If Trump does move to fire Mueller, he has to fire Deputy Attorney General Rod Rosenstein first. More precisely, he’d have to order Rosenstein to fire Mueller, give Rosenstein time to respond, then replace him, and go down the chain until he can find someone willing to fire the special counsel.

This would surely take a day or two—plenty of time for Rosenstein to tip off Mueller, and plenty of time for Mueller to deliver his draft report and his files to Congress, the Justice Department, and state attorneys general.

Mueller has surely prepared for this contingency, and he already has plenty of material to justify impeachment. His firing would make a formal impeachment process inevitable. Just enough Republicans have warned Trump about this scenario that he has held off, so far.

A rational person (ha!) would appreciate all of this, and not fire Mueller. On the other hand, Trump is neither a rational person nor is he capable of complex thought.

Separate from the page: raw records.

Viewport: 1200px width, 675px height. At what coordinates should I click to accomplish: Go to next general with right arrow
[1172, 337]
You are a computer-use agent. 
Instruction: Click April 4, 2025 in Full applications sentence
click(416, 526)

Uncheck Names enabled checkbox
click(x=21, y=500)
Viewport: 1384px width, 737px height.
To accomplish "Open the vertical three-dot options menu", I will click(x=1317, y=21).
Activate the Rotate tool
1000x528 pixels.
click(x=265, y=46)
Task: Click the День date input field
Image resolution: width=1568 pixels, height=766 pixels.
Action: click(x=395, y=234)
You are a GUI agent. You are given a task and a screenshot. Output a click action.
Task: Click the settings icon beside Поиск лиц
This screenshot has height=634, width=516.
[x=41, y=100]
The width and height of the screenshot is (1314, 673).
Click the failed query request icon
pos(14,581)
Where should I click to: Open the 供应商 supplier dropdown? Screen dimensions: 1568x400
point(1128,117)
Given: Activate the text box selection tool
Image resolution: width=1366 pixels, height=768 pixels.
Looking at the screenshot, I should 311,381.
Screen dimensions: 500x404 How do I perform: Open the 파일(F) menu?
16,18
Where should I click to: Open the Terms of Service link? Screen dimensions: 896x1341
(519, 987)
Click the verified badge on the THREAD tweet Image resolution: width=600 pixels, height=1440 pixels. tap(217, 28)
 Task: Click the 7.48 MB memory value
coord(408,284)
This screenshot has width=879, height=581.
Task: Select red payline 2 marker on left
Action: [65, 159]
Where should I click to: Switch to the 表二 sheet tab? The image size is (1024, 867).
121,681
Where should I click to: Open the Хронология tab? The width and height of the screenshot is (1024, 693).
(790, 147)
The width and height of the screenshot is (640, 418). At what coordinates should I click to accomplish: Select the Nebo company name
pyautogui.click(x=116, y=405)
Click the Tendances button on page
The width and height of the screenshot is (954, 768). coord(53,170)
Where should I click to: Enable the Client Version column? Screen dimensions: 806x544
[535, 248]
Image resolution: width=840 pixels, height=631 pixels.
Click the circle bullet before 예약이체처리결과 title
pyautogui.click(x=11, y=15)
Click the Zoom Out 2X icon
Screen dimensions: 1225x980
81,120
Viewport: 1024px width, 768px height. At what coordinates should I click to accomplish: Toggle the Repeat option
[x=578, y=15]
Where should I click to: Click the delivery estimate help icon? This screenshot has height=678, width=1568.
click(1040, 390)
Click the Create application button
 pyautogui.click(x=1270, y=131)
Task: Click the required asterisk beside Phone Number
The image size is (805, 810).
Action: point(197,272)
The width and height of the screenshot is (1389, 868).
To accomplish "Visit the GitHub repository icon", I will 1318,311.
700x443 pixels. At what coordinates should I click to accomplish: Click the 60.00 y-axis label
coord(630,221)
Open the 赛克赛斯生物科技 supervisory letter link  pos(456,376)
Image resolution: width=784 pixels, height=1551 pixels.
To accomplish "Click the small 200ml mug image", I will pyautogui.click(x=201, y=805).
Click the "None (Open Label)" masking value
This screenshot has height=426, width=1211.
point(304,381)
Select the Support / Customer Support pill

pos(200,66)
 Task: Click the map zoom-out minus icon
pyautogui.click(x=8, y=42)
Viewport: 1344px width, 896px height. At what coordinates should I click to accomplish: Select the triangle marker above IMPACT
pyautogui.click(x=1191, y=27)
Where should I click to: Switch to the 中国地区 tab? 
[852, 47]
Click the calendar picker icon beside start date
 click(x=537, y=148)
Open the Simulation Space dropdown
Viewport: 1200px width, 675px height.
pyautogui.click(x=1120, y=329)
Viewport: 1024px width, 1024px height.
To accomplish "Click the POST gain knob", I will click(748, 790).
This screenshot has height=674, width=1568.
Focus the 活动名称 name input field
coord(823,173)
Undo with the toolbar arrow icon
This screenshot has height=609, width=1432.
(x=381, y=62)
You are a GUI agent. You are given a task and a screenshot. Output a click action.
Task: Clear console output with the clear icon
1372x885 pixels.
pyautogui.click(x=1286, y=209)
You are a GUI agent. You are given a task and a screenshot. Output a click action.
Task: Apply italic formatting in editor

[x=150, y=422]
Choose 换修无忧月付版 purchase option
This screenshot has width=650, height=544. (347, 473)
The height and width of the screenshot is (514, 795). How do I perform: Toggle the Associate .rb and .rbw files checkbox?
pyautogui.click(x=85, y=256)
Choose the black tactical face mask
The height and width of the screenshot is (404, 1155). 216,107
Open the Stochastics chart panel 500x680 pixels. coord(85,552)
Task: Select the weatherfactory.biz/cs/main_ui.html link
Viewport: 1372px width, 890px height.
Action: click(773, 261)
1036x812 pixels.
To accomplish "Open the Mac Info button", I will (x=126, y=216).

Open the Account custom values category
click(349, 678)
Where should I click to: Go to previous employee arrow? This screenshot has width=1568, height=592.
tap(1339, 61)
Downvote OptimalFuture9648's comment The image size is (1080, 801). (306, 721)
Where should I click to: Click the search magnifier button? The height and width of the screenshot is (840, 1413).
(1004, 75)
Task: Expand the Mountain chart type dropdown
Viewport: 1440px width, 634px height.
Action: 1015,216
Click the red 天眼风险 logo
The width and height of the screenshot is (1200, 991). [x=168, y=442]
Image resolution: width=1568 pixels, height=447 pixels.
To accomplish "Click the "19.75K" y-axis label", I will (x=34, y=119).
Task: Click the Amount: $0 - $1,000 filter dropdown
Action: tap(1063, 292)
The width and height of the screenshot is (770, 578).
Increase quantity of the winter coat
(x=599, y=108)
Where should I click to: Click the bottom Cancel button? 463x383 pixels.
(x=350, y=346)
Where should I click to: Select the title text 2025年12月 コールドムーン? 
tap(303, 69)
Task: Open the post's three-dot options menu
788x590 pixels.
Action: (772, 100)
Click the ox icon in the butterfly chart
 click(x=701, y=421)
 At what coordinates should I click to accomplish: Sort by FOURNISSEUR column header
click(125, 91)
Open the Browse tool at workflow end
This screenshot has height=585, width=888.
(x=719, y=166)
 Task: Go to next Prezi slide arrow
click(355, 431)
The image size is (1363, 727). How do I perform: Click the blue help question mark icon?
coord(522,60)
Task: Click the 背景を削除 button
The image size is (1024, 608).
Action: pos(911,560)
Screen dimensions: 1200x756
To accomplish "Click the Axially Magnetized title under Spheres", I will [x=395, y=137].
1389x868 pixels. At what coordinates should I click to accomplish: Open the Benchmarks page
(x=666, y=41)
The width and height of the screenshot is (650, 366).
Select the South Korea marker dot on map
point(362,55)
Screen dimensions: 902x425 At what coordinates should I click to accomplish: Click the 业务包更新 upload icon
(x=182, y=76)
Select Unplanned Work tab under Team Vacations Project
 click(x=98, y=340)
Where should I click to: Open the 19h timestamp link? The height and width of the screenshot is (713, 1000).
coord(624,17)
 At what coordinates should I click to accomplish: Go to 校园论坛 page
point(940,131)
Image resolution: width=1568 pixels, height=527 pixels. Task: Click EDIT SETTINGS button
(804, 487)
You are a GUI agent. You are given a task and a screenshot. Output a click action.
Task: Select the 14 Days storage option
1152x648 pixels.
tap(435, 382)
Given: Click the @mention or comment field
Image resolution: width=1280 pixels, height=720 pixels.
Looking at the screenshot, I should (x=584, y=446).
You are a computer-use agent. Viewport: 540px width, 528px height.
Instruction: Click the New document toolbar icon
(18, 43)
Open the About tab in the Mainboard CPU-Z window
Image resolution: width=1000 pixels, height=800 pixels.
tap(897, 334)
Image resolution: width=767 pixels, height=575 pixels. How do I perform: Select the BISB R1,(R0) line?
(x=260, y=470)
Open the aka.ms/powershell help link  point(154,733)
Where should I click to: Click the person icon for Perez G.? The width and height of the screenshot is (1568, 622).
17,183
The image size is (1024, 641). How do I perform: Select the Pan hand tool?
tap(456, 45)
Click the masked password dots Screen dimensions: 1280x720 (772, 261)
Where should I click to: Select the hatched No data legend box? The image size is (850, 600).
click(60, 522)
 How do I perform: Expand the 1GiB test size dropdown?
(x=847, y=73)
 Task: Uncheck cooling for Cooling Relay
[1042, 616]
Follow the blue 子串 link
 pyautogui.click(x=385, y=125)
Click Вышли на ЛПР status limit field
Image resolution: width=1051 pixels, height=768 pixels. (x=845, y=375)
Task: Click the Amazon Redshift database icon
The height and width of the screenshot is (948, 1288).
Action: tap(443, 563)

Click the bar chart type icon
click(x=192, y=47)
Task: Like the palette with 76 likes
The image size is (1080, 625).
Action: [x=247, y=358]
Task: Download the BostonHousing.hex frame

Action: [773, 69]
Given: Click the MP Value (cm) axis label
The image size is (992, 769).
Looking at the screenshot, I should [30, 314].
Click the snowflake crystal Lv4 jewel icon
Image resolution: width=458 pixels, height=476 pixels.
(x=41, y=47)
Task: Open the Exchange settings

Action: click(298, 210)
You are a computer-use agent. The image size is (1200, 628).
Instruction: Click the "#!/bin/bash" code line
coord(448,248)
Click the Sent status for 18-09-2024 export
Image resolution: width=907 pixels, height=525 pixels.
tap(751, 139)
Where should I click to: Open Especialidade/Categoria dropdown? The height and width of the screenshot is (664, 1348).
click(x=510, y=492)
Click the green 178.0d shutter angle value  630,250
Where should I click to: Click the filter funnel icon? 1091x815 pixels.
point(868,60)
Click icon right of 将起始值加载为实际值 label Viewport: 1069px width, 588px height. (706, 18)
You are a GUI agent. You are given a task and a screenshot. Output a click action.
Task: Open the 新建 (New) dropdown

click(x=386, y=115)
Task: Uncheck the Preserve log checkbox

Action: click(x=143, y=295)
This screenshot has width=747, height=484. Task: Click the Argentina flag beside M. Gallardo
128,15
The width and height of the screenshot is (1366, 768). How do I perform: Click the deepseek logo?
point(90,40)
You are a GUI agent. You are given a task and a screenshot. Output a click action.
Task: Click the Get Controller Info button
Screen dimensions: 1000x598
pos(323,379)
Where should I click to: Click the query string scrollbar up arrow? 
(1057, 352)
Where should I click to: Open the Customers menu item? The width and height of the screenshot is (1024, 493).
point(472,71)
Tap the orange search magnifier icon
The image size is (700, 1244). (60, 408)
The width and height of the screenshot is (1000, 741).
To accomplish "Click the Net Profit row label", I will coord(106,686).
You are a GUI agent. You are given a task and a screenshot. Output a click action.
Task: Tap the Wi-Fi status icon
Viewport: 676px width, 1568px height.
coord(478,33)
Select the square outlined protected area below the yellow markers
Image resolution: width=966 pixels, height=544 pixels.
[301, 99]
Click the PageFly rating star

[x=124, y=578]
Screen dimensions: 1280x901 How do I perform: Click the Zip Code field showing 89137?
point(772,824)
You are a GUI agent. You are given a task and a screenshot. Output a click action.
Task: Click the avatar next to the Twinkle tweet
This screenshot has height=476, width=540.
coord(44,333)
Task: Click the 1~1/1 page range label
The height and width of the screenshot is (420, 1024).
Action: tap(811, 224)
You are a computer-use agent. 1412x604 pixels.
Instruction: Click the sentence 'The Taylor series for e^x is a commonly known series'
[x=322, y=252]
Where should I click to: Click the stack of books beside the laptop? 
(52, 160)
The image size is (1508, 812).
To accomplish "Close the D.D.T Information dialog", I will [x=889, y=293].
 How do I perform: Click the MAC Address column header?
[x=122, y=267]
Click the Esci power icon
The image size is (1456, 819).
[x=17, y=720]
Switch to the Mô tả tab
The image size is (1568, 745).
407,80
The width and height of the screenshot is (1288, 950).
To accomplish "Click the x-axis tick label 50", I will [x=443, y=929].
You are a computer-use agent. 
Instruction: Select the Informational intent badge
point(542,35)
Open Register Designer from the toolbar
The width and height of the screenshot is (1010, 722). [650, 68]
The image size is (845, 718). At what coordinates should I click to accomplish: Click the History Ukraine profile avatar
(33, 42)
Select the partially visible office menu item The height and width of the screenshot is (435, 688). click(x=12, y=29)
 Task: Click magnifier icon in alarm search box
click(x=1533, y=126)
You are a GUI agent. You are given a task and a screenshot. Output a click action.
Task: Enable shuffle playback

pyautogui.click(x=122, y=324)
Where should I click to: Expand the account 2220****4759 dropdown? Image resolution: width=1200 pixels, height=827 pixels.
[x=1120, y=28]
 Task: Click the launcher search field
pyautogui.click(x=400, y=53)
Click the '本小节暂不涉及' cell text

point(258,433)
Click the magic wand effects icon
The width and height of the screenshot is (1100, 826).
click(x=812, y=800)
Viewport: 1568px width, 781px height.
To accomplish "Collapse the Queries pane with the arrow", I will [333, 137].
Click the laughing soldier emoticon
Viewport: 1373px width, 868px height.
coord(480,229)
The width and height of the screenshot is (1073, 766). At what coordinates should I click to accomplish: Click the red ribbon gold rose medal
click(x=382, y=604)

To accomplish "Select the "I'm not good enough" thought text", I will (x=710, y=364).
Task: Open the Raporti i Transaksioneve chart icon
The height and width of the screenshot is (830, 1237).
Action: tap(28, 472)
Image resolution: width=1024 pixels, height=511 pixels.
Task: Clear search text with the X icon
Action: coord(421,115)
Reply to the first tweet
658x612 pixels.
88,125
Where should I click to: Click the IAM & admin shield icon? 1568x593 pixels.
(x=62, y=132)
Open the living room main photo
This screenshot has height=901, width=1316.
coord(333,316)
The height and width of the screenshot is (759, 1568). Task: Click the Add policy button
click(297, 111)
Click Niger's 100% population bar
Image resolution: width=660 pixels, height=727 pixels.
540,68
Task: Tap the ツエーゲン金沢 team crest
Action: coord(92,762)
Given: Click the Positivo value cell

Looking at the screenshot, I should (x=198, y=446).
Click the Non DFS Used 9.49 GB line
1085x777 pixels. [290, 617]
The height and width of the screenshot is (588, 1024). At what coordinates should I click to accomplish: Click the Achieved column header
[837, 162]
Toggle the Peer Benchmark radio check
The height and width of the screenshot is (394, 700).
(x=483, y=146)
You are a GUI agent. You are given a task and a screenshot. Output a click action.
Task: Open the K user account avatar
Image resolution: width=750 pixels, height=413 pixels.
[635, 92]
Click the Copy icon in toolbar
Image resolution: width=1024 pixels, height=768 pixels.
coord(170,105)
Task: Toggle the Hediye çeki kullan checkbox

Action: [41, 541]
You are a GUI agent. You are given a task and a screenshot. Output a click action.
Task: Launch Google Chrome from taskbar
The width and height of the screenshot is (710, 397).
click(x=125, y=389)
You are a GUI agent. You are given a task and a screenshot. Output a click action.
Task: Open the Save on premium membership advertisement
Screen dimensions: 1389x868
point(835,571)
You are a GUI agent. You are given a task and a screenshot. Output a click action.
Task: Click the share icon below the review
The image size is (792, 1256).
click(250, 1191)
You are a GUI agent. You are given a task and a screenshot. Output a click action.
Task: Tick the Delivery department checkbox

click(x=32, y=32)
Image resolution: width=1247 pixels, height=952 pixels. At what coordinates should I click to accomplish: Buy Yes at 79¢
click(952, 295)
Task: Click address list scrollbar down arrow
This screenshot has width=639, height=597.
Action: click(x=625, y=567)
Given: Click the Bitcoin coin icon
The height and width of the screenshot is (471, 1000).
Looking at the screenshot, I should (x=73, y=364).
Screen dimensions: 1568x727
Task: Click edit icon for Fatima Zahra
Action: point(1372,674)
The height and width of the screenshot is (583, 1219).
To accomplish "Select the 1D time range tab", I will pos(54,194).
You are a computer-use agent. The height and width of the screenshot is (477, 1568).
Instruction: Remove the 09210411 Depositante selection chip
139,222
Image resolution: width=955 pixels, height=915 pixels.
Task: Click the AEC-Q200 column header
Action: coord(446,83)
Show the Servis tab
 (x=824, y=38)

Rather, he often holds contradictory views at the same time and proceeds on impulse. (What other germophobe has unprotected sex with a porn actress?)

So Trump is fully capable of firing Mueller, despite the self-destruction that such a course portends. Will he order Mueller’s firing, or will his minders stay his hand?

Those adult minders are getting more and more scarce. The hiring of Larry Kudlow and John Bolton suggests that he is determined to populate his senior advisers with people as reckless and flaky as himself—people he likes from watching them on Fox.

When this history is written, one of the great disgraces of this era will be the failure of more than a handful of Republicans in Congress to restrain Trump. They continue to put ideological goals, such as tax cuts, deregulation, and control of the federal courts, ahead of protecting their country from a crackpot.

Assuming democracy holds for another seven months, all signs suggest Republicans will pay dearly in November—and Trump may well pay dearly even before that.